Natürlich finden auch Männer andere Männer oft zum Kotzen. Weil sie vulgäres Zeug reden. Weil sie einen Mangel an Manieren und Kinderstube mit Männlichkeit verwechseln. Weil sie Frauen von oben herab behandeln, weil sie grapschen und sabbern und alles in allem eine ästhetische Zumutung sind. Kurzum: Nur weil einer auch einen Penis hat, heißt das noch lange nicht, dass ich auf seiner Seite bin.
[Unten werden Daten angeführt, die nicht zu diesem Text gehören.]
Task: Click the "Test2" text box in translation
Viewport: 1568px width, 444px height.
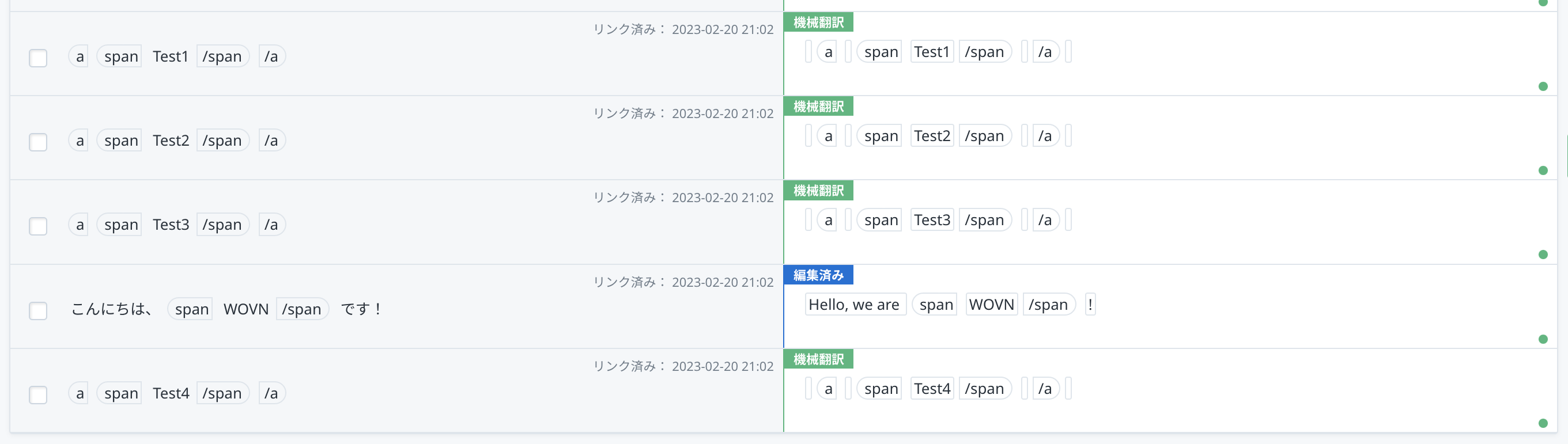Action: click(931, 136)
Verengter Blick auf "Sexismus"

Das Problem vieler, vor allem älterer Feministinnen ist, dass sie sich weigern, ihr in jüngeren Jahren geformtes Bild von Männern in Frage zu stellen: das des dauergeilen Patriarchen, der männerbündelnd seine Privilegien verteidigt. Wenn es um Sexismus geht, gibt es für sie nur eine Definition, und die steht, zum Beispiel, im "Frauenhandlexikon" von 1983: "Sexismus bezeichnet sowohl die allgemeine Vorurteilshaltung: Menschen vor allem durch die Brille von Geschlechtsstereotypen zu sehen; wie auch den konkreten Inhalt des Vorurteils: sich aufgrund des eigenen männlichen Geschlechts für besser, klüger oder wichtiger als Frauen zu halten."
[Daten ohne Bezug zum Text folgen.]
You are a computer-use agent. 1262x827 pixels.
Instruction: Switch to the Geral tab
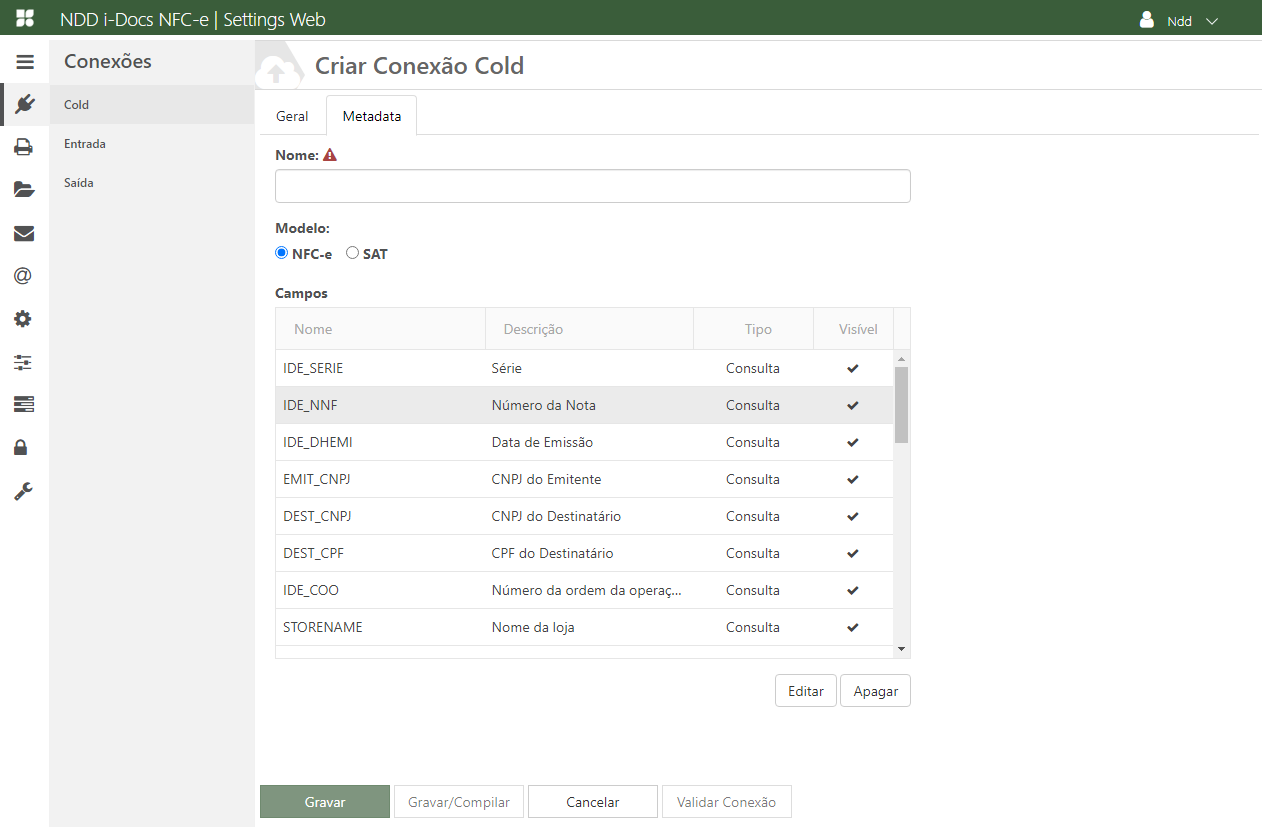[292, 116]
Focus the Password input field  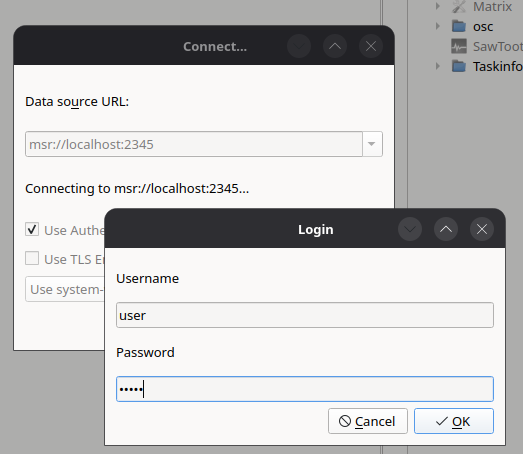[305, 389]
Und was ist mit sexistischen Frauen? Heterophoben Schwulen und Lesben? Geschlechtsneutralen Misanthropen? Gibt's nicht. Nicht hier. Hier gibt es nur den Kampf zweier sich antagonistisch gegenüberstehenden Lager. "Jede Frau, die in einer verantwortlichen Position ist, da ist ein Mann weniger", erklärte die inzwischen 70-jährige Alice Schwarzer am Sonntag im Ersten. Im Kern gehe es auch heute noch um "Verteilerkämpfe", und der "herabwürdigende sexistische Umgang" der Männer sei letztlich nur ein Instrument. Ein "Kampfinstrument".

Arme Alice. Ein Mensch, egal ob Frau oder Mann, der so denkt, wird nie Frieden stiften. Oder finden.